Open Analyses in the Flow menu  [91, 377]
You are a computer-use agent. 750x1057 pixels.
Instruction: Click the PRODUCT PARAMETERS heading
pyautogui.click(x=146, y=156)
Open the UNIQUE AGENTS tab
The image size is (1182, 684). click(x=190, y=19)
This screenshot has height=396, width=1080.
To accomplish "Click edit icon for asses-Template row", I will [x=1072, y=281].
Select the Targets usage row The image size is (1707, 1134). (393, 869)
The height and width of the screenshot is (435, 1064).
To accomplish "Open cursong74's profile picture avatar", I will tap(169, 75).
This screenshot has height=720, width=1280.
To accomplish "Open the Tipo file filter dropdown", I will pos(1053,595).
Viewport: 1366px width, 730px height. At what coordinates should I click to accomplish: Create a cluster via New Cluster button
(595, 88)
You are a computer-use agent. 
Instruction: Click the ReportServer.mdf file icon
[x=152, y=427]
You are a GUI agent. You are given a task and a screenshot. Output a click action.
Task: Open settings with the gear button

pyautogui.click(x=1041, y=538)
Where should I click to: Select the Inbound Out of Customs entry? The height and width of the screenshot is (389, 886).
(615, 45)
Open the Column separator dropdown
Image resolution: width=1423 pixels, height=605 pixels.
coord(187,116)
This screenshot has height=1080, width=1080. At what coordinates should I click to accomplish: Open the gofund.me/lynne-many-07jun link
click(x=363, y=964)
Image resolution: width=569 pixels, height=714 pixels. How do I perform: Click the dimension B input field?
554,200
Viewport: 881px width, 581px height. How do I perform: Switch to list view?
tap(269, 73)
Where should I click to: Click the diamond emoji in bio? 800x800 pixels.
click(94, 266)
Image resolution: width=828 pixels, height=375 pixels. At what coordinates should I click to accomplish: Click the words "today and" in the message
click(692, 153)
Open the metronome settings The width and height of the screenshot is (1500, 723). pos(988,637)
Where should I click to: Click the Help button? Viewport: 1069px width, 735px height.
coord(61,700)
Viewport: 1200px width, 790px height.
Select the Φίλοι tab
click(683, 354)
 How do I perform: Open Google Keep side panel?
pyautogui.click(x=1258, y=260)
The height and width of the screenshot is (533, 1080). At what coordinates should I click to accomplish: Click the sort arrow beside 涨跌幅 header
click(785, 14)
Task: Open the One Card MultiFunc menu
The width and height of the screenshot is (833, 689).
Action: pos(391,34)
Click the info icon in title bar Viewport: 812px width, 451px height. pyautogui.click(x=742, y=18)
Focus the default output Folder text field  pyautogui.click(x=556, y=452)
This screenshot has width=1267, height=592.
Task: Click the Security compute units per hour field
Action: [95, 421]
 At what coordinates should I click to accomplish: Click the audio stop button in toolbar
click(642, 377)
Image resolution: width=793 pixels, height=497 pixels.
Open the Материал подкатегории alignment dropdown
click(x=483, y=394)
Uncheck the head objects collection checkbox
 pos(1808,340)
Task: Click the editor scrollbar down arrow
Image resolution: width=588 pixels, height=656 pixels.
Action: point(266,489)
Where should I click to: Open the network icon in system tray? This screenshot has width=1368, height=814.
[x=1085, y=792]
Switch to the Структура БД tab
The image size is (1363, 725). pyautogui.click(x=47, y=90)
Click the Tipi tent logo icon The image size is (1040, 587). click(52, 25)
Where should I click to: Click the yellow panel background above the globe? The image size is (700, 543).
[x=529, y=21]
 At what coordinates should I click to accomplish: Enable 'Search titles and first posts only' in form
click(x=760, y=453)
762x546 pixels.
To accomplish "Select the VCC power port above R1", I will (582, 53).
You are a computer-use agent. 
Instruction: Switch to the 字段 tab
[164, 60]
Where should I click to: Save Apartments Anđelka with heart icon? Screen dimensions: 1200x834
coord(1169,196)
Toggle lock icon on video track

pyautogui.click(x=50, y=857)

################

EXERCISE BRIEF >> Reproduce the items verbatim from their very first line through the line containing "pyautogui.click(x=1041, y=538)", including that line.

THE RESULT >>
Open Analyses in the Flow menu  [91, 377]
You are a computer-use agent. 750x1057 pixels.
Instruction: Click the PRODUCT PARAMETERS heading
pyautogui.click(x=146, y=156)
Open the UNIQUE AGENTS tab
The image size is (1182, 684). click(x=190, y=19)
This screenshot has height=396, width=1080.
To accomplish "Click edit icon for asses-Template row", I will [x=1072, y=281].
Select the Targets usage row The image size is (1707, 1134). (393, 869)
The height and width of the screenshot is (435, 1064).
To accomplish "Open cursong74's profile picture avatar", I will tap(169, 75).
This screenshot has height=720, width=1280.
To accomplish "Open the Tipo file filter dropdown", I will pos(1053,595).
Viewport: 1366px width, 730px height. At what coordinates should I click to accomplish: Create a cluster via New Cluster button
(595, 88)
You are a computer-use agent. 
Instruction: Click the ReportServer.mdf file icon
[x=152, y=427]
You are a GUI agent. You are given a task and a screenshot. Output a click action.
Task: Open settings with the gear button

pyautogui.click(x=1041, y=538)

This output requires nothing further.